(Item coordinate data)
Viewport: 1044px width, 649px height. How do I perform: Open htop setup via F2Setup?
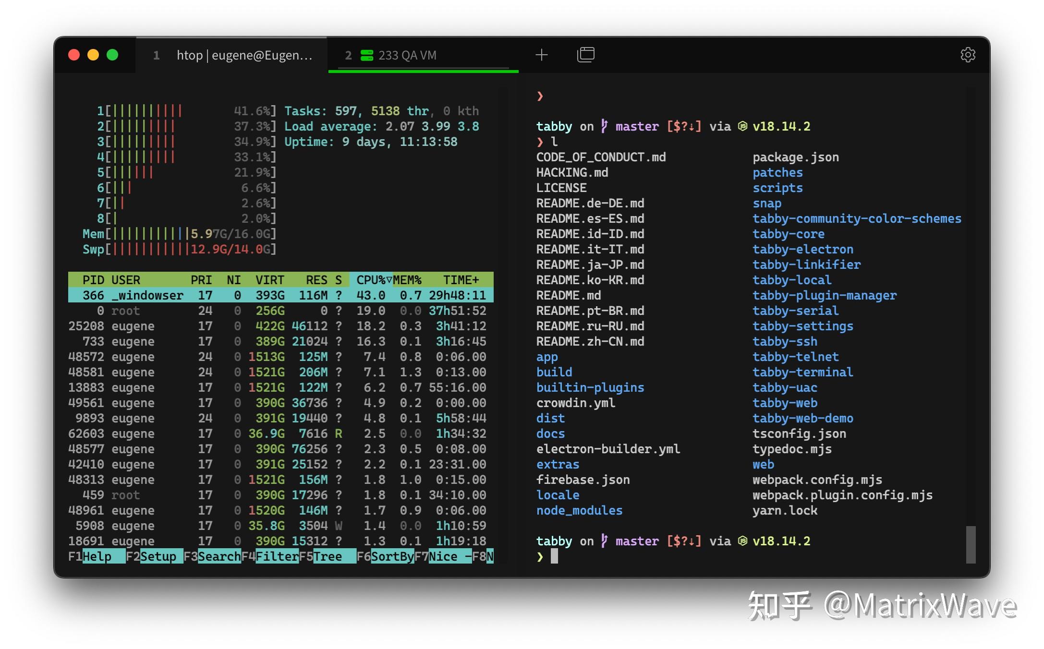tap(154, 556)
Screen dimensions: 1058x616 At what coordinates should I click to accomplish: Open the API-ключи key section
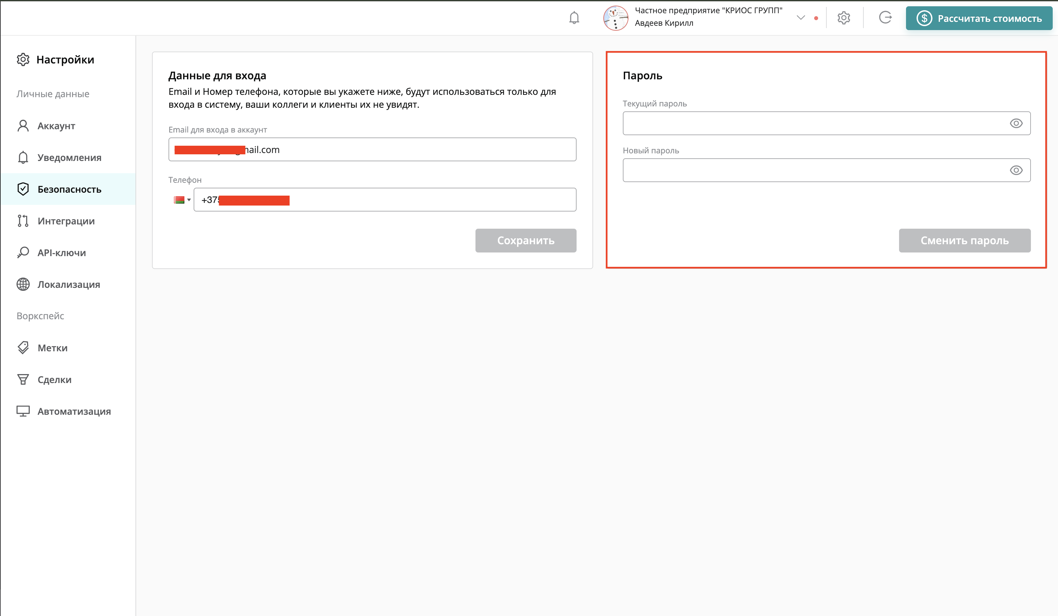[x=62, y=253]
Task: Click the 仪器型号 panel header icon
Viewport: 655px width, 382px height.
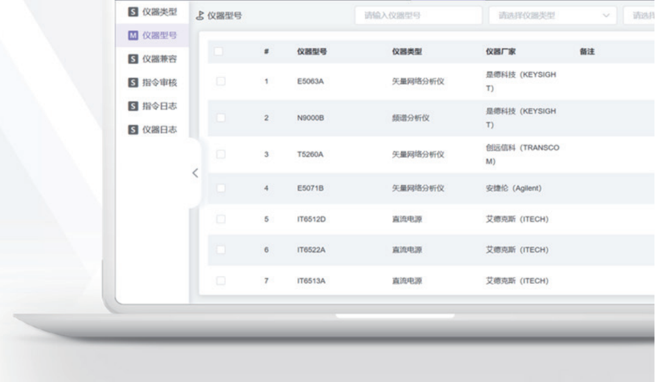Action: (200, 16)
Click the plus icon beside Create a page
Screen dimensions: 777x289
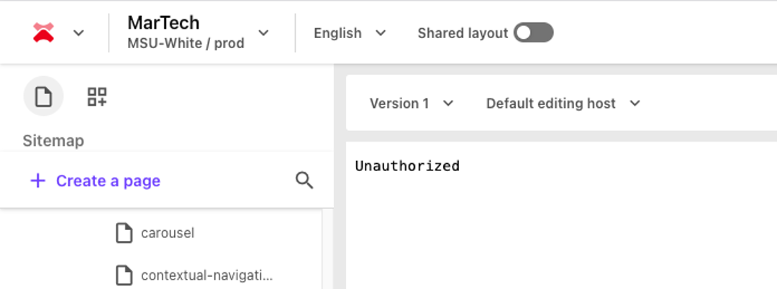[37, 180]
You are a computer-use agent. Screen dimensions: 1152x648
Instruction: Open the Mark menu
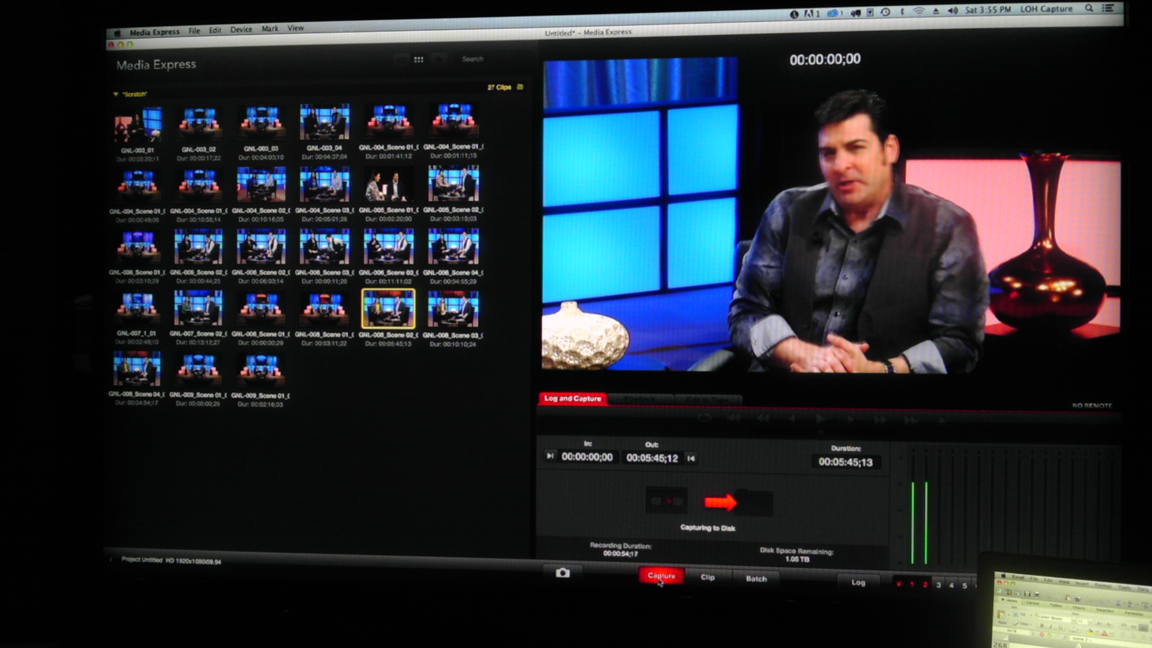[x=270, y=29]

**YOUR TASK**
Starting at the line that contains "Screen dimensions: 1058x616" and ending at the last line, write out those lines again with their requests, shifting every coordinate in the answers by adding 137 to it. Leave the pictures out.

**OUTPUT OF THE TASK**
Screen dimensions: 1058x616 At what coordinates should I click to accomplish: Open the API-ключи key section
[x=199, y=390]
Task: Click the 仪器型号 panel header icon
Viewport: 655px width, 382px height.
Action: (337, 153)
Click the plus icon beside Create a page
Screen dimensions: 777x289
[174, 317]
You are a computer-use agent. Screen dimensions: 1152x648
Instruction: Open the Mark menu
[x=407, y=166]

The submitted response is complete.